Work to be completed: Would you give the entries below again, precisely as they are written?

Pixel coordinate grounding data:

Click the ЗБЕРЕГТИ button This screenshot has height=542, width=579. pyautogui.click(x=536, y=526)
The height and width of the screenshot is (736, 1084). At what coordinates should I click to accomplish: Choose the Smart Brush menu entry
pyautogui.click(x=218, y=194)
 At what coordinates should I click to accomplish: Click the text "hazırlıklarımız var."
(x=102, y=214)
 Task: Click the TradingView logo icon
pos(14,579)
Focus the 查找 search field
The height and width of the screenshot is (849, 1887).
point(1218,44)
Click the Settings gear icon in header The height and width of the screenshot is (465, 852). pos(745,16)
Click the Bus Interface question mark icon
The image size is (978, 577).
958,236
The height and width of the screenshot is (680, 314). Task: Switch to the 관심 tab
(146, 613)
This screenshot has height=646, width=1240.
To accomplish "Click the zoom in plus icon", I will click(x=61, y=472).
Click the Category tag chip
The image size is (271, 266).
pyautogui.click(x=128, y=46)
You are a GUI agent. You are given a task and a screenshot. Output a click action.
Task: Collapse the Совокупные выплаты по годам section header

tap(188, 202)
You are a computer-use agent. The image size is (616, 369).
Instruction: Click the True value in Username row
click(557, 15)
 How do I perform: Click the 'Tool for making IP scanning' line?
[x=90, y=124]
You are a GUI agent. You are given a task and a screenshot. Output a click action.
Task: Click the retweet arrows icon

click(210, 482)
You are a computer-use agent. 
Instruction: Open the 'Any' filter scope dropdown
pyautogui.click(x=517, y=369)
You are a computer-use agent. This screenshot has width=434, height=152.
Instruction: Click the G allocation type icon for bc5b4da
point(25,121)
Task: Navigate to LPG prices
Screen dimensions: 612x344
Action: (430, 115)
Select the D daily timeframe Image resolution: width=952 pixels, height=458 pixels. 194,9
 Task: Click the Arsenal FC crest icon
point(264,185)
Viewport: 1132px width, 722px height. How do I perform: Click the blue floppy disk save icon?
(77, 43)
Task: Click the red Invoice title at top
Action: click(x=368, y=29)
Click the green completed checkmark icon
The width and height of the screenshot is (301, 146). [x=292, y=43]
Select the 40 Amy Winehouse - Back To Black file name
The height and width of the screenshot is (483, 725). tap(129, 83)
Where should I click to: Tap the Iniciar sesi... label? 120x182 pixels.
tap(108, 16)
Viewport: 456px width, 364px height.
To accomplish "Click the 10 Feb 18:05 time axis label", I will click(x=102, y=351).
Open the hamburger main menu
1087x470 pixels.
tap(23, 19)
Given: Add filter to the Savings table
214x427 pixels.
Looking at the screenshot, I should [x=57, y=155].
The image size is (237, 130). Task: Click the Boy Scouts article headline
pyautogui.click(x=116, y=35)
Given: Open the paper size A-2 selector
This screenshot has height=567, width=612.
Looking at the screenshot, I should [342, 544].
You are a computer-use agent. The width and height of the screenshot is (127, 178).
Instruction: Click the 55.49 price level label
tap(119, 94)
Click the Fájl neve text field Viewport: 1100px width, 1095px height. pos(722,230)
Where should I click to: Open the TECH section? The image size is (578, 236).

Written response:
Click the ЗБЕРЕГТИ button This screenshot has height=542, width=579. pyautogui.click(x=536, y=526)
The height and width of the screenshot is (736, 1084). At what coordinates should I click to accomplish: Choose the Smart Brush menu entry
pyautogui.click(x=218, y=194)
 At what coordinates should I click to accomplish: Click the text "hazırlıklarımız var."
(x=102, y=214)
 Task: Click the TradingView logo icon
pos(14,579)
Focus the 查找 search field
The height and width of the screenshot is (849, 1887).
point(1218,44)
Click the Settings gear icon in header The height and width of the screenshot is (465, 852). pos(745,16)
Click the Bus Interface question mark icon
The image size is (978, 577).
958,236
The height and width of the screenshot is (680, 314). Task: Switch to the 관심 tab
(146, 613)
This screenshot has height=646, width=1240.
To accomplish "Click the zoom in plus icon", I will click(x=61, y=472).
Click the Category tag chip
The image size is (271, 266).
pyautogui.click(x=128, y=46)
You are a GUI agent. You are given a task and a screenshot. Output a click action.
Task: Collapse the Совокупные выплаты по годам section header

tap(188, 202)
You are a computer-use agent. The image size is (616, 369).
Instruction: Click the True value in Username row
click(557, 15)
 How do I perform: Click the 'Tool for making IP scanning' line?
[x=90, y=124]
You are a GUI agent. You are given a task and a screenshot. Output a click action.
Task: Click the retweet arrows icon

click(210, 482)
You are a computer-use agent. 
Instruction: Open the 'Any' filter scope dropdown
pyautogui.click(x=517, y=369)
You are a computer-use agent. This screenshot has width=434, height=152.
Instruction: Click the G allocation type icon for bc5b4da
point(25,121)
Task: Navigate to LPG prices
Screen dimensions: 612x344
Action: (430, 115)
Select the D daily timeframe Image resolution: width=952 pixels, height=458 pixels. 194,9
 Task: Click the Arsenal FC crest icon
point(264,185)
Viewport: 1132px width, 722px height. How do I perform: Click the blue floppy disk save icon?
(77, 43)
Task: Click the red Invoice title at top
Action: click(x=368, y=29)
Click the green completed checkmark icon
The width and height of the screenshot is (301, 146). [x=292, y=43]
Select the 40 Amy Winehouse - Back To Black file name
The height and width of the screenshot is (483, 725). tap(129, 83)
Where should I click to: Tap the Iniciar sesi... label? 120x182 pixels.
tap(108, 16)
Viewport: 456px width, 364px height.
To accomplish "Click the 10 Feb 18:05 time axis label", I will click(x=102, y=351).
Open the hamburger main menu
1087x470 pixels.
tap(23, 19)
Given: Add filter to the Savings table
214x427 pixels.
Looking at the screenshot, I should [x=57, y=155].
The image size is (237, 130). Task: Click the Boy Scouts article headline
pyautogui.click(x=116, y=35)
Given: Open the paper size A-2 selector
This screenshot has height=567, width=612.
Looking at the screenshot, I should [342, 544].
You are a computer-use agent. The width and height of the screenshot is (127, 178).
Instruction: Click the 55.49 price level label
tap(119, 94)
Click the Fájl neve text field Viewport: 1100px width, 1095px height. pos(722,230)
Where should I click to: Open the TECH section? The image size is (578, 236).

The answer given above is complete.